A set of tools that allows the genomic localization of (flanking
regions of) repetitive elements based on read-pair information.

analysis steps & data sets are:

* (1) input fastq
  The paired-end fastq files generated from the organism that you are
  interested in. This MUST be paired end!
* (2) reference fasta
  Contains the genome reference sequence
* (3) element_database
  The database is a multi-fasta file elements that are to be
  located. The software expects the sequence headers to have the
  following format: `>NAME#FAMILY`
* (4) bowtie2db for the reference fasta
  bowtie2 database based on (2)
* (5) bowtie2db for the element database  
  bowtie2 database based on (3)
* (6) get danglers
  the leapfrog script `lf_danglers` will run bowtie2 in the background
  and output a properly renamed fastq file containing the
  "danglers". A "dangler" is a read that does not map to the element
  database (3), but it's paired end mate does!

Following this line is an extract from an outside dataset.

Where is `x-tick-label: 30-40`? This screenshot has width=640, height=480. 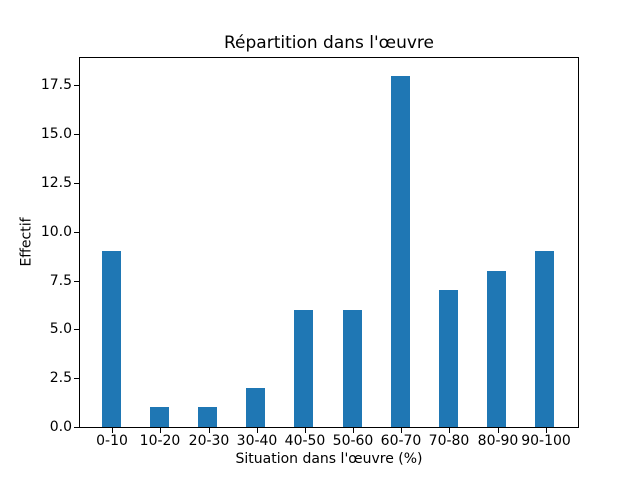 x-tick-label: 30-40 is located at coordinates (257, 441).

                                ____
                               /    \
                          =====      =====   <- dangler
      +========================+        
      | A sequence from the    |   
      | element database (3/5) |
      +========================+
   
  Check how to run the script using the `-h` parameter. This script
  takes as input the element bowtie2 database (5) and the input fastq
  (1).

* (7) map the danglers to the reference genome
  run a regular bowtie2 job mapping the dangler sequences (6) against
  the reference genome (2/4)
* (8) extract PFR's from the BAM alignment from (7)

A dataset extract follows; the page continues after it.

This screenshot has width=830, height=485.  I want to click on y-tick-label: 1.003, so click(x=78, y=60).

  using the script lf_regionify. This script needs to be executed for
  each genome/sample separately. The output is a GFF file identifygin
  each PFR separately. The script splits PFR's based on family and
  orientation and tries to unmerge peaks that are close together. A
  score is assigned to each PFR.
* (9) compare PFR's between genomes
  This script (lf_findiff) is still very experimental. It takes a
  number of input GFF PFR files and determines which one overlap,
  followed by absence presence information.